Добавить в цитаты Настройки чтения

Страница 24 из 35



Но мало-помалу, постепенно пробуждаясь от глубокого сна, в который я был погружен во время наркоза, я стал отдавать себе более ясный отчет в своих восприятиях. Я чувствовал, что лежу на спине и что на глазах у меня плотная, толстая повязка… И тем не менее…

«Нет, нет, – подумал я, – я еще не проснулся. Наоборот, я несомненно нахожусь в состоянии самого глубокого наркоза. Я являюсь жертвой оптического обмана. И это, это… не может быть ничем другим, как только косвенным результатом испытываемой боли – боли, которой я не чувствую, благодаря анестезии.
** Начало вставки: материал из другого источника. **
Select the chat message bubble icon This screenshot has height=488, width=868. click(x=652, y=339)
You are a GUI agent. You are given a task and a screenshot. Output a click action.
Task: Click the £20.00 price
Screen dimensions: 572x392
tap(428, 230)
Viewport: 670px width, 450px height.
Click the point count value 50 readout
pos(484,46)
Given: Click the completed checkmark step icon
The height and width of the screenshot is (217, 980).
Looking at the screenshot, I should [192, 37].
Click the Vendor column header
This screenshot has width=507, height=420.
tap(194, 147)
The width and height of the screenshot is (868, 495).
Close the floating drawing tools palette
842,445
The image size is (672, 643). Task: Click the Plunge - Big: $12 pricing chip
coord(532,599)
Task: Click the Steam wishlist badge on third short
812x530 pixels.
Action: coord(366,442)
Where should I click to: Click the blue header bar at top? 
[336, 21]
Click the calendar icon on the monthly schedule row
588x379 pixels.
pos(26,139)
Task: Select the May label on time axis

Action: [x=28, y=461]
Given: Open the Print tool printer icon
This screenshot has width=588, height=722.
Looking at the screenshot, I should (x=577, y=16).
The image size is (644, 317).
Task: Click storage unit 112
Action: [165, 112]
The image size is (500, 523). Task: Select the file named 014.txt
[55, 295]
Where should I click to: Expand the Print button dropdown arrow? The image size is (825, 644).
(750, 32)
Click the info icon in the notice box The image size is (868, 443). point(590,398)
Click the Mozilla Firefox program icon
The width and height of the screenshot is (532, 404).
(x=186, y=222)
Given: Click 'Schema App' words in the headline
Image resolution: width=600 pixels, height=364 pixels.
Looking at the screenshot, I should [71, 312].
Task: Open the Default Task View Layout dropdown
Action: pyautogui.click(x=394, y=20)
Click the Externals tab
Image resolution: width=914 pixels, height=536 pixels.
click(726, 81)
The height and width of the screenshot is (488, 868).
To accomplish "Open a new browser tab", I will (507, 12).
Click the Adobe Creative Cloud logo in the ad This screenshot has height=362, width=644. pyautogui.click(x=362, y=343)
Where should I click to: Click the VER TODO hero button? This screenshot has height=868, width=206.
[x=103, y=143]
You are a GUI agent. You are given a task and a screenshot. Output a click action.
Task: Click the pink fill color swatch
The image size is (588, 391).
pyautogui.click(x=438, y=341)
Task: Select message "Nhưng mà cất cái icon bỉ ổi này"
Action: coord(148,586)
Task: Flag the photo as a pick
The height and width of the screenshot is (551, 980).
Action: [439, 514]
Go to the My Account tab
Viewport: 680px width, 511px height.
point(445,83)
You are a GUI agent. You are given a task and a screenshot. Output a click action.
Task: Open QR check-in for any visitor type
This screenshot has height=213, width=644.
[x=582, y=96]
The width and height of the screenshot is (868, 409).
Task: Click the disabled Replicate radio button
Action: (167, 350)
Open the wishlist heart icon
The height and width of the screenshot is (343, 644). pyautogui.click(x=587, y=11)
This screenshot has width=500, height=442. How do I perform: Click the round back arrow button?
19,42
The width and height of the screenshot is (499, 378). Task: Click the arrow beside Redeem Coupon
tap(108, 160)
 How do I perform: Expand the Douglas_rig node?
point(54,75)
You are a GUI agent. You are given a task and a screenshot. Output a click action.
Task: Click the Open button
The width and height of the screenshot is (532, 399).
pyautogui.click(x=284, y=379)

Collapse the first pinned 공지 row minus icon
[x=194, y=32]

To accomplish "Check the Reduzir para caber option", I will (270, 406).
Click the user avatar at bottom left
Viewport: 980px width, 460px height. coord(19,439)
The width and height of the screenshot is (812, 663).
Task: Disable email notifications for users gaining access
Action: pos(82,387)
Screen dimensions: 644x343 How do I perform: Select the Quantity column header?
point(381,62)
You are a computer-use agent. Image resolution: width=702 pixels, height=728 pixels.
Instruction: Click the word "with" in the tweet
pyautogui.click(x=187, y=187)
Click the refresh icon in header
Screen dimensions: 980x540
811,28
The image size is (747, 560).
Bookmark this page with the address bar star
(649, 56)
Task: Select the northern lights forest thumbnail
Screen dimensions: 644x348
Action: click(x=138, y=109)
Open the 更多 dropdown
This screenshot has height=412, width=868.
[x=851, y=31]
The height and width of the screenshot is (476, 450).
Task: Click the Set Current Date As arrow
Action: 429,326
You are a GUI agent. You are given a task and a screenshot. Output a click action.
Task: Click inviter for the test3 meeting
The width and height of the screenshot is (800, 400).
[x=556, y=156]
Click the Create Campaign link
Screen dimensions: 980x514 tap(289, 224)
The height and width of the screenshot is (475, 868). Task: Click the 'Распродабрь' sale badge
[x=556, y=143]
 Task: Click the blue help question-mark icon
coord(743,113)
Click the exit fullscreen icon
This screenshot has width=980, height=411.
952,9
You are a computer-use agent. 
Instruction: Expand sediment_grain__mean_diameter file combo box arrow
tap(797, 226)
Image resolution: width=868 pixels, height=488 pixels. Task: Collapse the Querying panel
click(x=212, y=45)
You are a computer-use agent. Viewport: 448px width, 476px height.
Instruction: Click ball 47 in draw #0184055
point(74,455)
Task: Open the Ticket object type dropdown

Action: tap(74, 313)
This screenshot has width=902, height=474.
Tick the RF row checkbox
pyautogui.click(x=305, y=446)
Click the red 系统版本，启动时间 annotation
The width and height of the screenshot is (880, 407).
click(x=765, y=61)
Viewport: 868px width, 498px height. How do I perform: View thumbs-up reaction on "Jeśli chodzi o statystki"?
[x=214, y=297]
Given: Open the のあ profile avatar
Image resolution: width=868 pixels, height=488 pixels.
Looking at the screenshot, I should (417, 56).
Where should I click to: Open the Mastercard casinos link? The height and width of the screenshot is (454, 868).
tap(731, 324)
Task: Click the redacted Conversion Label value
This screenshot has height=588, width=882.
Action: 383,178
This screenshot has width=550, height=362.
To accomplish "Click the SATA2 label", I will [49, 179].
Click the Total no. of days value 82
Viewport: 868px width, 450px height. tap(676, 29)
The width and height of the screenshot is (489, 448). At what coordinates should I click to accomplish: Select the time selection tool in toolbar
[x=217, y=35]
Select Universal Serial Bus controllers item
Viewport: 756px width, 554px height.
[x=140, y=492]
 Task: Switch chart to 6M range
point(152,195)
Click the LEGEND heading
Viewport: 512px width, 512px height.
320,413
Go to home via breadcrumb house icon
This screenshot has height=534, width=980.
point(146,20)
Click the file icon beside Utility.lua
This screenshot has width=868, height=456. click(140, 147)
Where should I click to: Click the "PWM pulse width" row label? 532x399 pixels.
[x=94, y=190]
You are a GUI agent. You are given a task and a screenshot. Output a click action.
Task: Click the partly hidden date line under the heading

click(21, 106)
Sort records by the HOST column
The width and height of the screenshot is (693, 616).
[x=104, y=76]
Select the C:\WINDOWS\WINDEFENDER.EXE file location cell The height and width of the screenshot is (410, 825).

Несомненно, это просто лишь раздражение нерва, неизбежное при операции явление: это укол, разрез, превратившиеся в зрительную галлюцинацию… Но нет! Ведь мои веки плотно сжаты, и на моих глазах повязка…»

Ужасное заблуждение! Я бесспорно не спал. Я был в полном сознании и мог здраво рассуждать; но тем не менее я видел перед собой страшное и фантастической существо, излучавшее из себя свет.

5. ЧУДО

– Представьте себе, – продолжал Жан Лебри, – человеческую фигуру, составленную из ряда переплетающихся между собой нитей различной толщины. Это было что-то вроде раскаленной сетки, светящейся фиолетовым светом; эта сетка своими воздушными разветвлениями и переплетениями создавала легкое подобие свойственного человеку облика. Передо мной был человек, как бы сплетенный из светящихся корней дерева, человек, состоящий из массы отдельных ветвей. Его мозг, среди окружавшей темноты, казался мне нежной и волнистой световой глыбой, а длинная светящаяся линия спинного мозга представлялась в виде приведенной в действие Гейслеровской трубки.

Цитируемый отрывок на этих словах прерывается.